Hace cuatro años, el presidente Donald Trump de ese entonces animó a sus seguidores a ir al Capitolio para manifestarse en contra de la certificación por parte del Congreso de la victoria del demócrata Joe Biden en las elecciones de 2020.
«¡Va a ser increíble!», aseguró Trump en Twitter unas semanas antes del 6 de enero de 2021. Y así fue.
Trump dio un enérgico discurso frente a miles de personas congregadas en la Elipse, detrás de la Casa Blanca, y luego muchos se dirigieron al Capitolio e invadieron el edificio en un intento de interrumpir el hasta entonces habitual proceso final para oficializar al ganador de las elecciones presidenciales.

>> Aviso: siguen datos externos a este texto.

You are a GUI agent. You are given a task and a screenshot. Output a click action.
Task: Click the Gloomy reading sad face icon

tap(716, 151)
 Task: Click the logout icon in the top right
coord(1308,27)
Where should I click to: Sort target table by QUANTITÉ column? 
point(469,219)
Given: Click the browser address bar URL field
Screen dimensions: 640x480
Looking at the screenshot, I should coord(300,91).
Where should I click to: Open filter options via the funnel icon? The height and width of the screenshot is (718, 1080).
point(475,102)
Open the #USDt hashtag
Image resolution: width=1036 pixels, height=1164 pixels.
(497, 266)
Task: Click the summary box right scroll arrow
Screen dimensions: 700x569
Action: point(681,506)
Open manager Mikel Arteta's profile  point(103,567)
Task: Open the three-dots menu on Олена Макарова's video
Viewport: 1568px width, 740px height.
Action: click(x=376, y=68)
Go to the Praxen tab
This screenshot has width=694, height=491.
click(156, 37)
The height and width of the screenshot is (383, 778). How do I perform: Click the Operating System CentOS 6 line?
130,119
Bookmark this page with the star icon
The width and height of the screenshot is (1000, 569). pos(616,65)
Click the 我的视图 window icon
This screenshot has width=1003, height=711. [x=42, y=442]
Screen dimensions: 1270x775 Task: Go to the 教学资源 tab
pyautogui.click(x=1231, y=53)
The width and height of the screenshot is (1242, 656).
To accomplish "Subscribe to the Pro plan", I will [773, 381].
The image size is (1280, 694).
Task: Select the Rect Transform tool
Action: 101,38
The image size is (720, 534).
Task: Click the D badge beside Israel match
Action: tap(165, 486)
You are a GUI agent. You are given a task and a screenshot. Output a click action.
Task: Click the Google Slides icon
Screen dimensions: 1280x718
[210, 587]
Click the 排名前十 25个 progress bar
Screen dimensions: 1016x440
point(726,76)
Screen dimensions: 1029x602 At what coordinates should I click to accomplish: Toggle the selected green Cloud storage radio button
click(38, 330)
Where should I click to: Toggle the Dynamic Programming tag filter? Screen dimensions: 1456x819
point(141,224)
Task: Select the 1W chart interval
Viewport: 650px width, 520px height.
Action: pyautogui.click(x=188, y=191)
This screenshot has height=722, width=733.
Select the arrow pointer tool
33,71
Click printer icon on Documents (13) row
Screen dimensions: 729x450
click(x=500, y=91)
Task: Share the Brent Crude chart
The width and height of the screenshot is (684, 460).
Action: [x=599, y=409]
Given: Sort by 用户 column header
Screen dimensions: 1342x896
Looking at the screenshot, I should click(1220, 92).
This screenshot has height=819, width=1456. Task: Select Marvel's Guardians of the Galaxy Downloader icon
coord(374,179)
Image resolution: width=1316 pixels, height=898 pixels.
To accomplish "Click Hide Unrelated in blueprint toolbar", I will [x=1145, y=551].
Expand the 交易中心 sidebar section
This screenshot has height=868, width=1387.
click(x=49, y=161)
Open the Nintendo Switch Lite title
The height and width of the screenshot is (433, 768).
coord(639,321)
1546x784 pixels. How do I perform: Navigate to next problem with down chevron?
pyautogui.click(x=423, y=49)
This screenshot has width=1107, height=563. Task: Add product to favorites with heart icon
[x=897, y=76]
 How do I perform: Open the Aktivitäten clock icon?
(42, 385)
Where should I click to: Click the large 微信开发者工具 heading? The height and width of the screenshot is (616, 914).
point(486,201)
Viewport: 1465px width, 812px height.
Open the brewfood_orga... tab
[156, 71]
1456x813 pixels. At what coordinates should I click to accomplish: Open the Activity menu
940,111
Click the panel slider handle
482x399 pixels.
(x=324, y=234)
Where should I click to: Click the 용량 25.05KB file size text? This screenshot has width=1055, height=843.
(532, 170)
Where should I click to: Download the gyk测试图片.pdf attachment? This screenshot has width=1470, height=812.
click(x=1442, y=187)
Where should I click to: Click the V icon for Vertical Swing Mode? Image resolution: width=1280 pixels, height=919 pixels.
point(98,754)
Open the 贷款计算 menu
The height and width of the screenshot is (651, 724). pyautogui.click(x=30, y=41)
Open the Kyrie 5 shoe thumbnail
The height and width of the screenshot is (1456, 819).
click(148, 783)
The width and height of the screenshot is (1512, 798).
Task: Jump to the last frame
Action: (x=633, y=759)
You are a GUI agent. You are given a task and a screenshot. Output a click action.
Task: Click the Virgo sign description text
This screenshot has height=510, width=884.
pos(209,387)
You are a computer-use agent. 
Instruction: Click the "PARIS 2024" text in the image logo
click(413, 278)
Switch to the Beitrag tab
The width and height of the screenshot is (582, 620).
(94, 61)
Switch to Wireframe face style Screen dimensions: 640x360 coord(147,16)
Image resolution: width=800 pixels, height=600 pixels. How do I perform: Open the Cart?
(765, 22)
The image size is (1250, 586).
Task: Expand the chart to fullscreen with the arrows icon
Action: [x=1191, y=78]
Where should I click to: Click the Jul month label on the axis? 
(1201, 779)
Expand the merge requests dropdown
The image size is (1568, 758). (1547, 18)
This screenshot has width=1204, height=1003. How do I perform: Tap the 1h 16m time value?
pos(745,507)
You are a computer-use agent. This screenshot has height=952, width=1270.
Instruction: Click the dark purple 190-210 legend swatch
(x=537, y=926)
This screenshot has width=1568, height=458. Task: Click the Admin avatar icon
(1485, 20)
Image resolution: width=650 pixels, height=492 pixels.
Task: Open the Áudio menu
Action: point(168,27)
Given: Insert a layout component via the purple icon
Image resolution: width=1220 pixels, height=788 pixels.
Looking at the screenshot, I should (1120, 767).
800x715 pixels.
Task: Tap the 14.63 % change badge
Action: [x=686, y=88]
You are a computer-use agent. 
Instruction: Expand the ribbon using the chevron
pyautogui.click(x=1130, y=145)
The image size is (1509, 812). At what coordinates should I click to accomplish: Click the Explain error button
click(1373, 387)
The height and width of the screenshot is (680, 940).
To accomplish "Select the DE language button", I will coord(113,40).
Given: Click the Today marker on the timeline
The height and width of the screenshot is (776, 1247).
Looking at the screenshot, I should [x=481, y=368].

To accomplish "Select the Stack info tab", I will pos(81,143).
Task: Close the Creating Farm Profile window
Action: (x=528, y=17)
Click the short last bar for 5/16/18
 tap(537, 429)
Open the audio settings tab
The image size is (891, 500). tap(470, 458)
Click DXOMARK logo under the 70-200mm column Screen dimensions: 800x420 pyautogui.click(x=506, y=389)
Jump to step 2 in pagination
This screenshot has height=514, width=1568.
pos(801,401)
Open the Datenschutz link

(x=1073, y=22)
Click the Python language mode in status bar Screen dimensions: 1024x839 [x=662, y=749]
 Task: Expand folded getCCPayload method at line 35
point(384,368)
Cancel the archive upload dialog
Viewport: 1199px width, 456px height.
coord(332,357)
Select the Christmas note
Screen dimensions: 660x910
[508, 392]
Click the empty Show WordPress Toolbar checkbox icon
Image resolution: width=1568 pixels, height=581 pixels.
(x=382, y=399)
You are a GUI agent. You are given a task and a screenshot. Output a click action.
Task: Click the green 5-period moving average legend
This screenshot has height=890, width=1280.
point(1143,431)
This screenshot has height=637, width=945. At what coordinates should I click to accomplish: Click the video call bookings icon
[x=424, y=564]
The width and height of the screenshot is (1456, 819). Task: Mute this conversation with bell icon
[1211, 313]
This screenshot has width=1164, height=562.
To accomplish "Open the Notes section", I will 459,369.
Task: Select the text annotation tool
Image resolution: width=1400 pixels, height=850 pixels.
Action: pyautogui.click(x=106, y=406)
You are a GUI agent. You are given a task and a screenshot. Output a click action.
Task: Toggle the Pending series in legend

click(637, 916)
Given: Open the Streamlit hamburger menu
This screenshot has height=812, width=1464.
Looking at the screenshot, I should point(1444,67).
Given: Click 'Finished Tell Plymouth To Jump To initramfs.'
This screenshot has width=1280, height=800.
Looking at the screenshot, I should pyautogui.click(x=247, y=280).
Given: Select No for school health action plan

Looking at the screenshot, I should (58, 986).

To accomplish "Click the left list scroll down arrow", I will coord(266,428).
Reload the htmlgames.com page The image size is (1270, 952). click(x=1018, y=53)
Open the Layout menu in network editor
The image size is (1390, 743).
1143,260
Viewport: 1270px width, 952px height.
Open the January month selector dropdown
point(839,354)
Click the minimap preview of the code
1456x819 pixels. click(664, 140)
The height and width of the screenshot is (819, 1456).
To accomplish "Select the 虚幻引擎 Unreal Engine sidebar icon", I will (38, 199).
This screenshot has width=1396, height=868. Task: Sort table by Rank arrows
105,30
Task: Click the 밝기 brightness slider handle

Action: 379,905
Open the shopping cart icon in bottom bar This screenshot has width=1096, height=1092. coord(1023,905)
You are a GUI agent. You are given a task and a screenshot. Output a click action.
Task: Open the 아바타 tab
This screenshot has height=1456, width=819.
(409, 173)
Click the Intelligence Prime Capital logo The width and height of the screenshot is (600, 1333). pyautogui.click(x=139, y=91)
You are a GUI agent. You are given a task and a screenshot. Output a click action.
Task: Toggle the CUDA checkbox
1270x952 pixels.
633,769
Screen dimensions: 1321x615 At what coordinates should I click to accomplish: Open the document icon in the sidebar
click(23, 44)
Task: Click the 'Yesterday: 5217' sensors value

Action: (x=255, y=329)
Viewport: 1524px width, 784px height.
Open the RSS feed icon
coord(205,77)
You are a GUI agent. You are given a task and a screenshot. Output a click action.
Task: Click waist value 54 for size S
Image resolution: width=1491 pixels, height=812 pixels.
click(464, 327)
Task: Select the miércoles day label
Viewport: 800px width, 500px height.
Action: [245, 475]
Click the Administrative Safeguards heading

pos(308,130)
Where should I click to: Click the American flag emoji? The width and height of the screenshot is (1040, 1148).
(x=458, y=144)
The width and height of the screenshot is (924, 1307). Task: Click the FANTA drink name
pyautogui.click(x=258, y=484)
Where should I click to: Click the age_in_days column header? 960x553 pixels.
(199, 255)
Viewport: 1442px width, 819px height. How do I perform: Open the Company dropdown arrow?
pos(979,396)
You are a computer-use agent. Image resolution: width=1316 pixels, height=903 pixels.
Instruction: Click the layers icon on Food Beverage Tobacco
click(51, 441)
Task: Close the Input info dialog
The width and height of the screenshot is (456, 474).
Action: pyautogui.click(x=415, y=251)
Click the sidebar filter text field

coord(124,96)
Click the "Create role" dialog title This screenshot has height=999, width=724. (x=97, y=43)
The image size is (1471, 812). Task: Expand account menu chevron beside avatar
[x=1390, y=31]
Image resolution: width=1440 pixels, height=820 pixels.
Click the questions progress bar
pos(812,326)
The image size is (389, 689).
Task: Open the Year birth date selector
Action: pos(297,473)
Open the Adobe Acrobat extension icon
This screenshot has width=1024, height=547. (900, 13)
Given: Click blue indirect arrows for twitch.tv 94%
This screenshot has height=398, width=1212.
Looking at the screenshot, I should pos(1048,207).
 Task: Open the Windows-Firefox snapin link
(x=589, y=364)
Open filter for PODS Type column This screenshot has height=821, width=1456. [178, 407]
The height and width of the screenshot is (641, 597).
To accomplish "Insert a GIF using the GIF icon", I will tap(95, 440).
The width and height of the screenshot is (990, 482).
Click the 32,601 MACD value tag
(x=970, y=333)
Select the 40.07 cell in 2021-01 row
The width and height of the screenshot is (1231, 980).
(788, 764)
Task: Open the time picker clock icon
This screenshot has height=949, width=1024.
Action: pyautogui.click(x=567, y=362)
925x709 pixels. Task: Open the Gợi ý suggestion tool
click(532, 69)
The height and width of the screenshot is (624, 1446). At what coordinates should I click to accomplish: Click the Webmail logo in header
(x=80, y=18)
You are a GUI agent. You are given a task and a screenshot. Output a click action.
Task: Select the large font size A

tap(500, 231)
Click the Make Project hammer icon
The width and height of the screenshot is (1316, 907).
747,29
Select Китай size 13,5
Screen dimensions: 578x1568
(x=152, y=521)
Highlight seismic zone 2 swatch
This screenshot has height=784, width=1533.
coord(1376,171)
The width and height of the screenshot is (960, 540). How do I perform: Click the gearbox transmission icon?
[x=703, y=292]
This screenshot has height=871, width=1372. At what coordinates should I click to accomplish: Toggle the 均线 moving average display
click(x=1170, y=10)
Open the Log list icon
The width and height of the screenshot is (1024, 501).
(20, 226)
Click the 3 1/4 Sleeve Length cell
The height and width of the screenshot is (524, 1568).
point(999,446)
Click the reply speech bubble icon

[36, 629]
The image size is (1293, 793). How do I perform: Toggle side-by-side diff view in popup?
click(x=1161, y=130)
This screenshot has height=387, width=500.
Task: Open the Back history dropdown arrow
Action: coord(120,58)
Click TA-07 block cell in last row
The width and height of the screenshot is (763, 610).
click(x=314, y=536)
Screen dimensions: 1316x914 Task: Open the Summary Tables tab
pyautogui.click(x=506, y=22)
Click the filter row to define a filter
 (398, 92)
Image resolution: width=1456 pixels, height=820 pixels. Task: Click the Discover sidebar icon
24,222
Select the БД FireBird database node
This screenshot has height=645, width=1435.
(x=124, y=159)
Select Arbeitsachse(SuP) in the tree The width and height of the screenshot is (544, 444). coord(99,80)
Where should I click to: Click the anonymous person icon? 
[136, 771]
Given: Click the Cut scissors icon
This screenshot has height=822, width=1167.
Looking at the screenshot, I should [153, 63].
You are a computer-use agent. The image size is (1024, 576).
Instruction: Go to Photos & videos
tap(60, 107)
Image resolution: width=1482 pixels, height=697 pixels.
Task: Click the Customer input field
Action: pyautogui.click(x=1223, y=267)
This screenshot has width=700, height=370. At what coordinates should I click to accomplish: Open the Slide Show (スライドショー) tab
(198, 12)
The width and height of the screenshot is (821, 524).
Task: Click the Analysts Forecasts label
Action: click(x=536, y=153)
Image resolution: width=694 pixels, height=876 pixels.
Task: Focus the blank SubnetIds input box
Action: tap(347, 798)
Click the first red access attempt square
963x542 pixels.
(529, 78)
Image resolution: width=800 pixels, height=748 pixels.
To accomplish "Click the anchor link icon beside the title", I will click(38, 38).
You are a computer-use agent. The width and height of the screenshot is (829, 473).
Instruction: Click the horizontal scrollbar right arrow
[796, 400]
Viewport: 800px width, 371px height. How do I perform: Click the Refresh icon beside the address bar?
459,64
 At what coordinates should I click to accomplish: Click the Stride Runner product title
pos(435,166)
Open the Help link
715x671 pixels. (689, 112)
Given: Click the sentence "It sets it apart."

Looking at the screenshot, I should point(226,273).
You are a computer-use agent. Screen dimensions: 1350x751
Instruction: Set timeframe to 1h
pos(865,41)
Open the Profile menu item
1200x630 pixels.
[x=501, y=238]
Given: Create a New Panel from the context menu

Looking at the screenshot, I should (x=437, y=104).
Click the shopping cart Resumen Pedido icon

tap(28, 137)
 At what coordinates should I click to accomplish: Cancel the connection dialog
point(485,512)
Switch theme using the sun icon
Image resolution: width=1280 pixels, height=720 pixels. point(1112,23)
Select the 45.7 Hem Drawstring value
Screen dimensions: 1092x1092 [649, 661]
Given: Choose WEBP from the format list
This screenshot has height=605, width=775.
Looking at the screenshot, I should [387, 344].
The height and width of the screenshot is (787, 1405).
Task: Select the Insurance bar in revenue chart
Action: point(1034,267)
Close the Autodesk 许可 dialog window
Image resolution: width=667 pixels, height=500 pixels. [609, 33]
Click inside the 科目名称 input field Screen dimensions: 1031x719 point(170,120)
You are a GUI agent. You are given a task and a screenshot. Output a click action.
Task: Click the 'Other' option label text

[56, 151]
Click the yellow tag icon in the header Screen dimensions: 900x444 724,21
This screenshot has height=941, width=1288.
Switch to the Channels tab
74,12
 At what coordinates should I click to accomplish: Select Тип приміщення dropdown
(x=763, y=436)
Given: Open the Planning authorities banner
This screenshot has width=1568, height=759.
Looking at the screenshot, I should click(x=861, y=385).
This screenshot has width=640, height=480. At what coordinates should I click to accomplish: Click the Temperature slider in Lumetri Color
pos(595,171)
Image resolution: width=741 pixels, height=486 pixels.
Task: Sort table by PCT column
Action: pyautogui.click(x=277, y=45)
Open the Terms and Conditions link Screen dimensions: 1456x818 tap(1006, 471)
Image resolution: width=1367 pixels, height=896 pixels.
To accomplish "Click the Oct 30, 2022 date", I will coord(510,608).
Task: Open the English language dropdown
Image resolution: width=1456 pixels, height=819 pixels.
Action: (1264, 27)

A pesar de que los alborotadores se separaron, ocho senadores republicanos y 139 de la Cámara de Representantes votaron en contra de validar el triunfo de Biden en ciertos estados en disputa, aunque no existían evidencias de problemas o anomalías que pudieran haber influido en el resultado.
Este año, las únicas controversias que antecedieron a la confirmación cuatrienal de la elección presidencial resultaron de disputas entre los republicanos de la Cámara de Representantes sobre quién debía ser el vocero.
“No se permitirá la violencia.” “No se realizará un intento de llevar a cabo una insurrección contra la Constitución”, afirmó Jamie Raskin, representante demócrata de Maryland. “Será mucho más parecido a lo que hemos observado a lo largo del resto de la historia de Estados Unidos”.
En la última ocasión, Trump pidió a su vicepresidente, Mike Pence, que presidía la certificación, que interviniera para continuar en la Casa Blanca.
En esta ocasión, la vicepresidenta Kamala Harris, la candidata demócrata frente a Trump, ha admitido su derrota y no se anticipa que intente modificar los procesos que llevan mucho tiempo establecidos para certificar la elección. Ningún otro prominente demócrata ha solicitado al partido que desafíe la victoria de Trump.